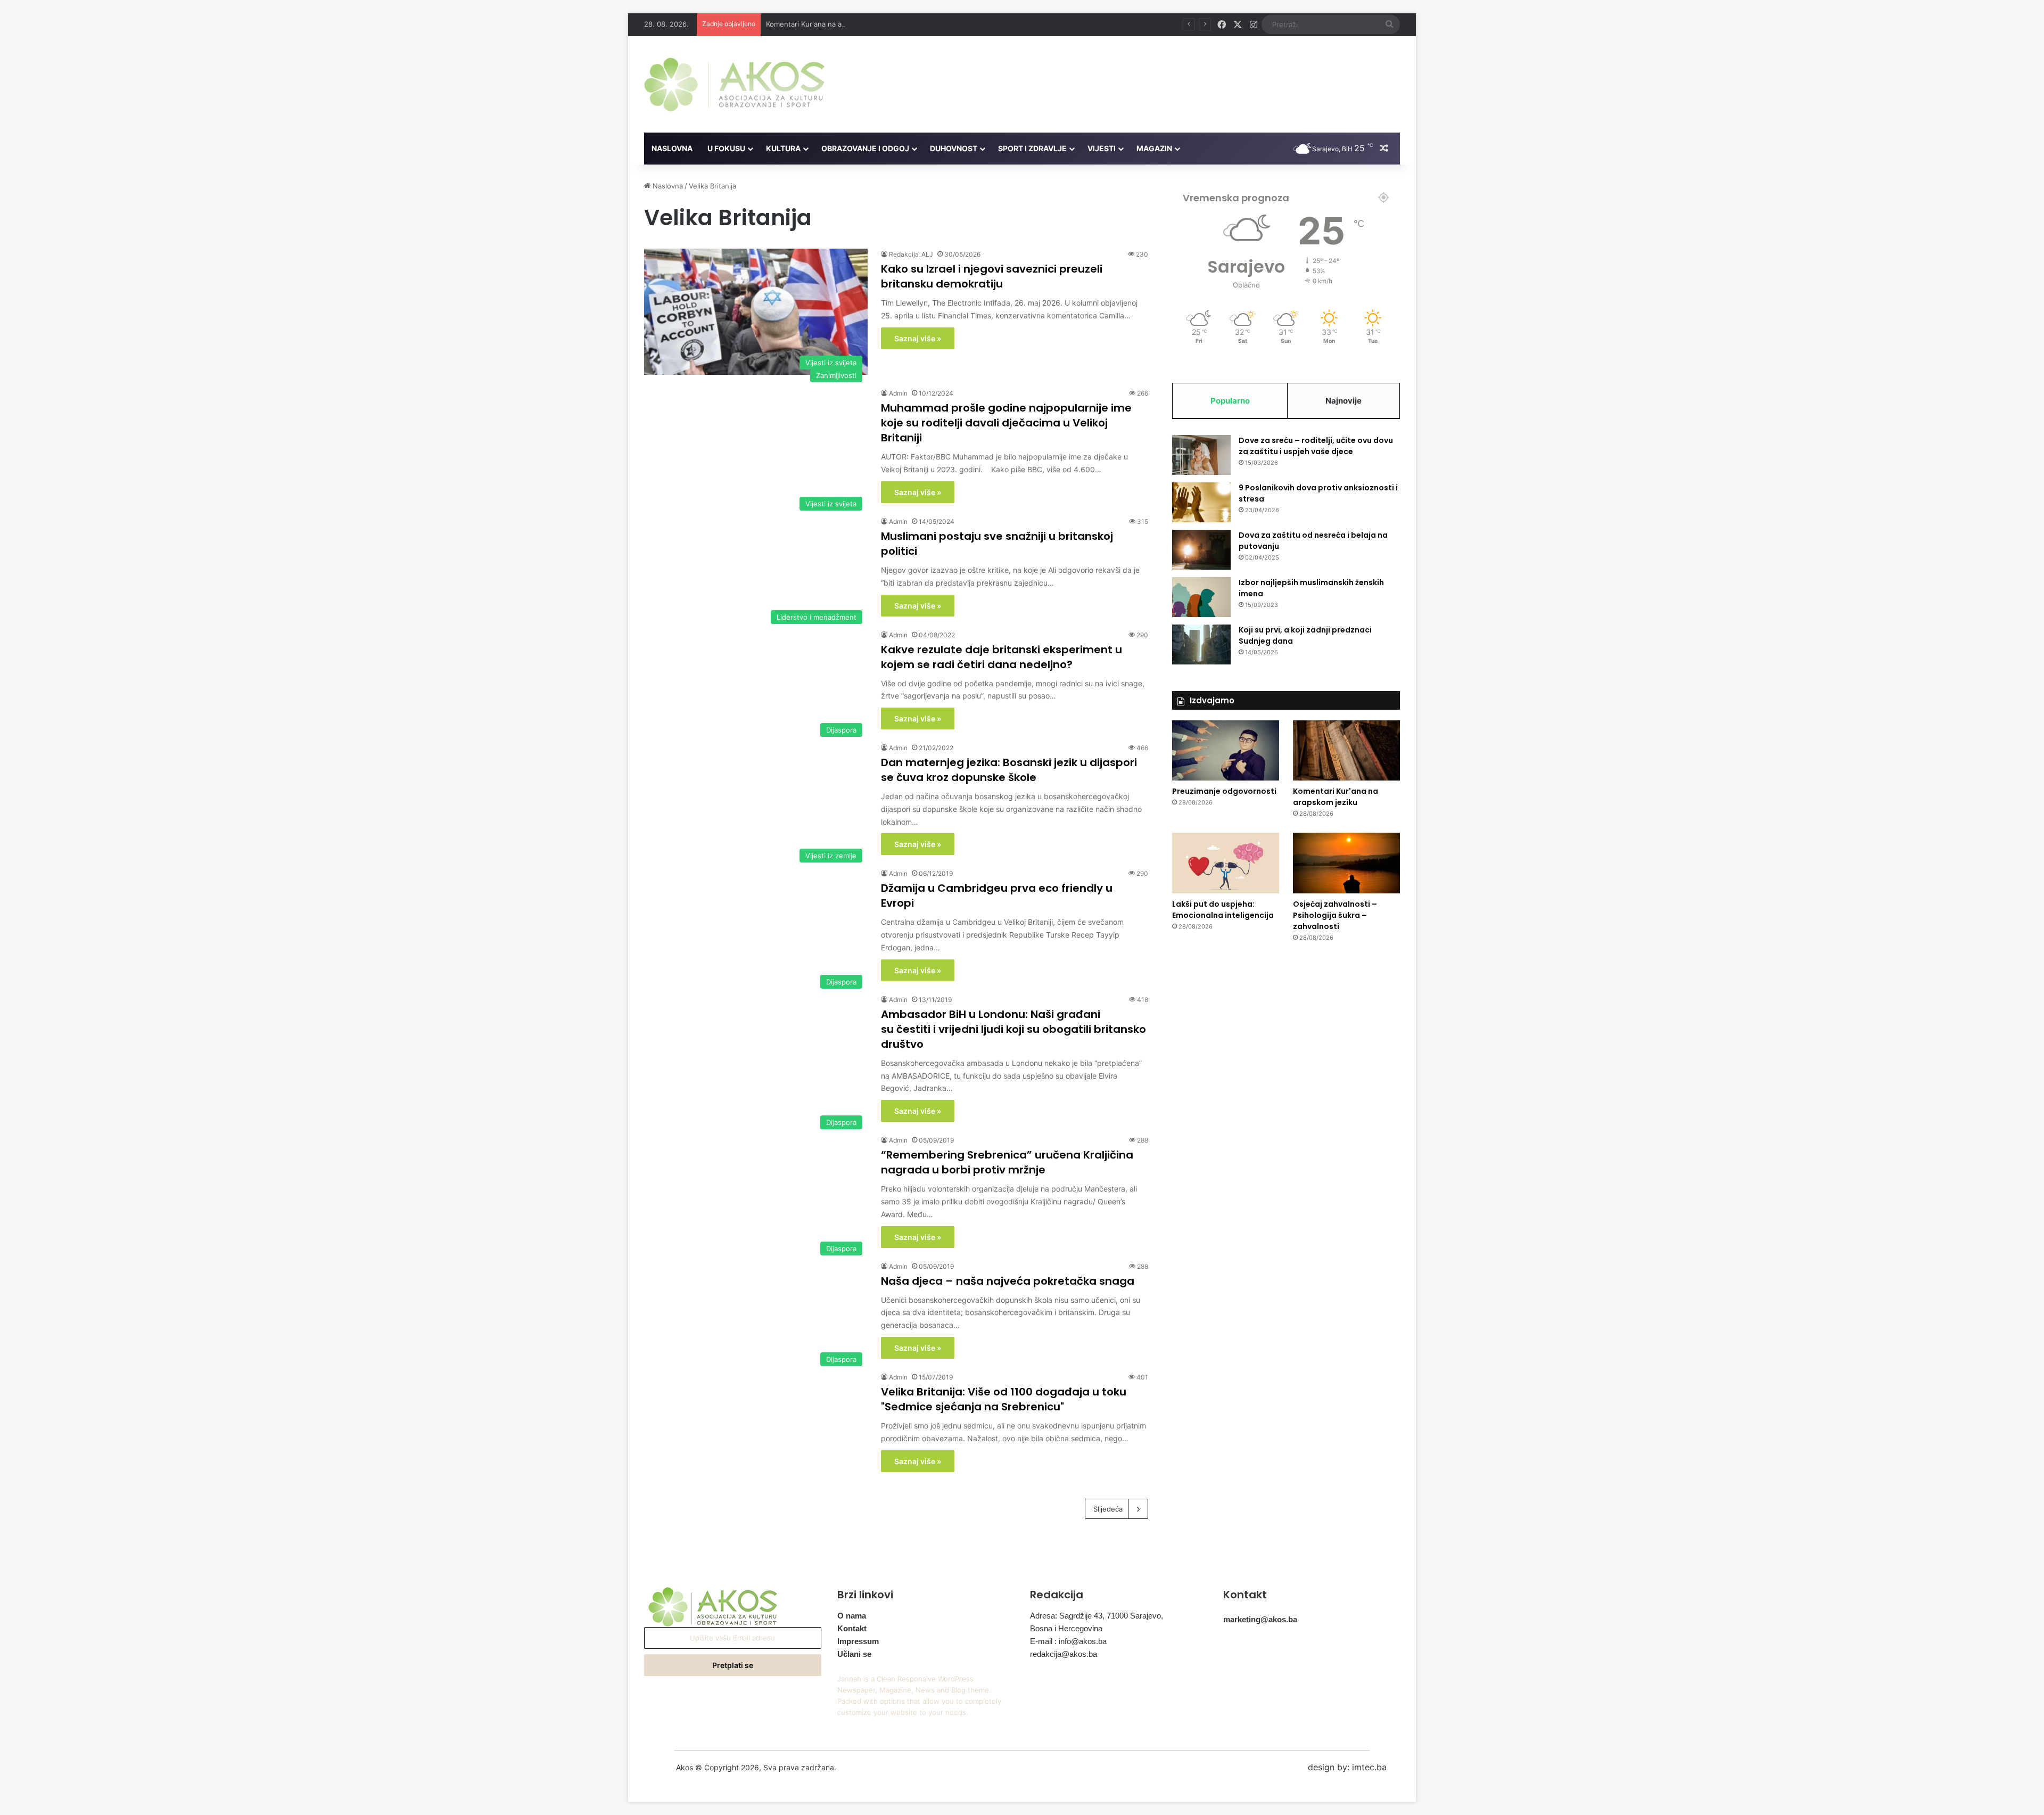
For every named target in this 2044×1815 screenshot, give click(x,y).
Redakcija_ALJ (911, 254)
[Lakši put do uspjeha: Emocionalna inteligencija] (1225, 863)
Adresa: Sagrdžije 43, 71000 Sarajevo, (1096, 1615)
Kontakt (852, 1628)
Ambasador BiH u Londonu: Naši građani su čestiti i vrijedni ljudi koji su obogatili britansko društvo (1013, 1029)
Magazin (1154, 148)
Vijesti (1101, 148)
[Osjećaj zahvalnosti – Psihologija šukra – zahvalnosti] (1346, 863)
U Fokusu (726, 148)
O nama (851, 1615)
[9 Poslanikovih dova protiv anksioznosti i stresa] (1201, 502)
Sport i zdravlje (1032, 148)
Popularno (1230, 401)
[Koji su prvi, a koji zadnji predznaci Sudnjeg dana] (1201, 644)
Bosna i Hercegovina (1066, 1628)
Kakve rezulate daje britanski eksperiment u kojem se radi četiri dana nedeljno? (1001, 657)
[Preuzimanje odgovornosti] (1225, 750)
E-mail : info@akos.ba (1068, 1641)
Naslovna (672, 148)
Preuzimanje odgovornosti (1224, 791)
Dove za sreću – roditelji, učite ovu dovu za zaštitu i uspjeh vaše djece (1316, 446)
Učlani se (854, 1653)
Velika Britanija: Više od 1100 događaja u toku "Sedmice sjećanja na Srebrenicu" (1003, 1399)
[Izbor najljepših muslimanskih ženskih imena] (1201, 597)
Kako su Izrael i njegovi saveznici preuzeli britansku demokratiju (991, 276)
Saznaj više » (917, 338)
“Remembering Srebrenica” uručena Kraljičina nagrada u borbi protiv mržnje (1007, 1162)
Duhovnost (953, 148)
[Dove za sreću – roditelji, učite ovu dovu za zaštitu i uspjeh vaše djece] (1201, 455)
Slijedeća (1108, 1509)
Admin (898, 393)
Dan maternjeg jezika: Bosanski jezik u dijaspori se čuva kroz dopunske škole (1009, 770)
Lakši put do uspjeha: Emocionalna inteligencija (1223, 910)
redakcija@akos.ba (1063, 1653)
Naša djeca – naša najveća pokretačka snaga (1007, 1281)
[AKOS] (734, 84)
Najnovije (1343, 401)
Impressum (858, 1641)
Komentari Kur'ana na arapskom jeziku (828, 24)
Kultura (783, 148)
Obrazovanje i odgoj (865, 148)
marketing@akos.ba (1260, 1619)
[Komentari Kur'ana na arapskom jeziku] (1346, 750)
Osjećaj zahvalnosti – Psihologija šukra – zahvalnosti (1335, 915)
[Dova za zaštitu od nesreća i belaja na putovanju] (1201, 550)
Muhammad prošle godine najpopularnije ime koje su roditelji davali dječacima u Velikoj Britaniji (1006, 422)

==============================

Only a number is expected here: the count of lines in the listing that hold the string "arapskom".

YOUR SOLUTION:
2